Metastatic colonization requires the repression of the epithelial-mesenchymal transition inducer Prrx1.

Oscar H. Ocaña, Rebeca Córcoles, Ángels Fabra, Gema Moreno-Bueno, Hervé Acloque, Sonia Vega, Alejandro Barrallo-Gimeno, Amparo Cano and M. Angela Nieto

Cancer Cell (2012), http://dx.doi.org/10.1016/j.ccr.2012.10.012

Metastasis is the cause of the vast majority of cancer-associated deaths, but the underlying mechanisms remain poorly understood.
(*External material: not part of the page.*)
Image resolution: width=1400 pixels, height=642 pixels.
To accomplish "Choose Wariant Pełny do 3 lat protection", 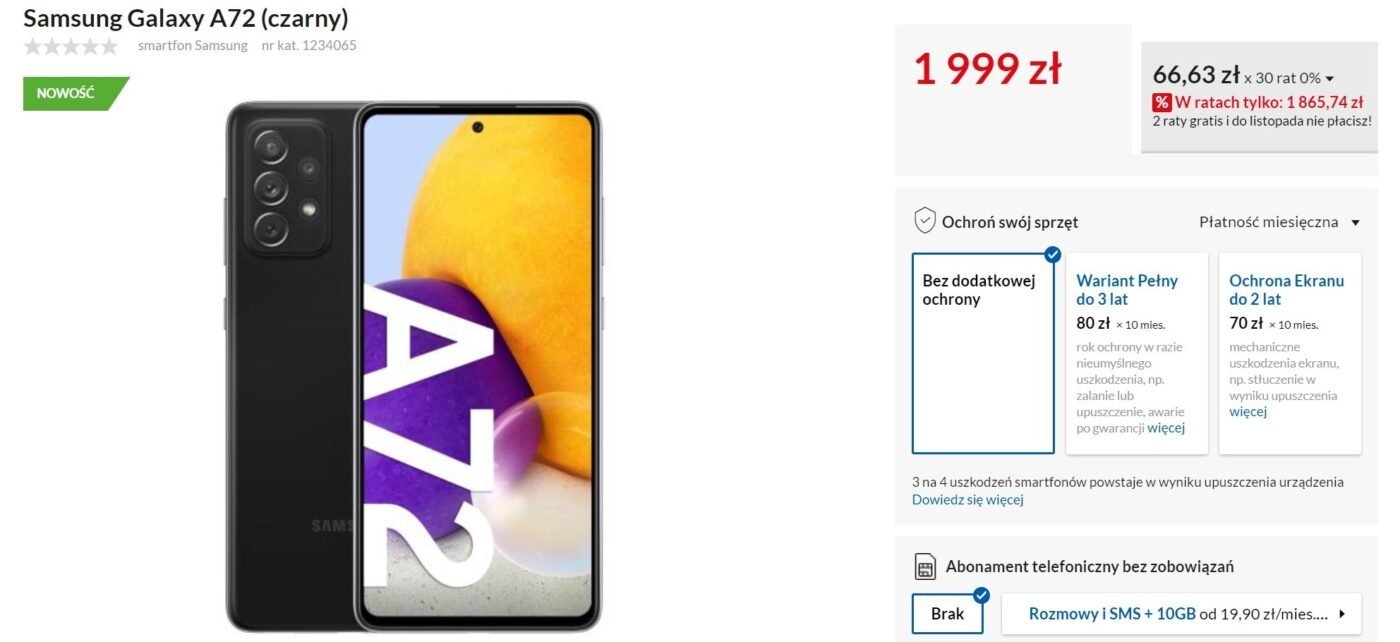I will 1136,353.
The invasion and dissemination steps during carcinoma progression have been associated with EMT, which endows cells with invasive abilities and the stem cell-like properties required to initiate the formation of a secondary tumor. However, it is unclear how these migratory cells colonize distant territories, in particular because carcinoma metastases usually present a well-differentiated epithelial phenotype. This work shows that while EMT is important for the acquisition of motility and invasive properties in cancer cells, its abrogation is required for these migratory cancer cells to colonize distant organs and progress to the metastatic state. This also has an impact on the design of therapeutic strategies in cancer, as inhibiting EMT (and therefore, motility) when cells have already disseminated from the primary tumour will indeed favour metastasis formation.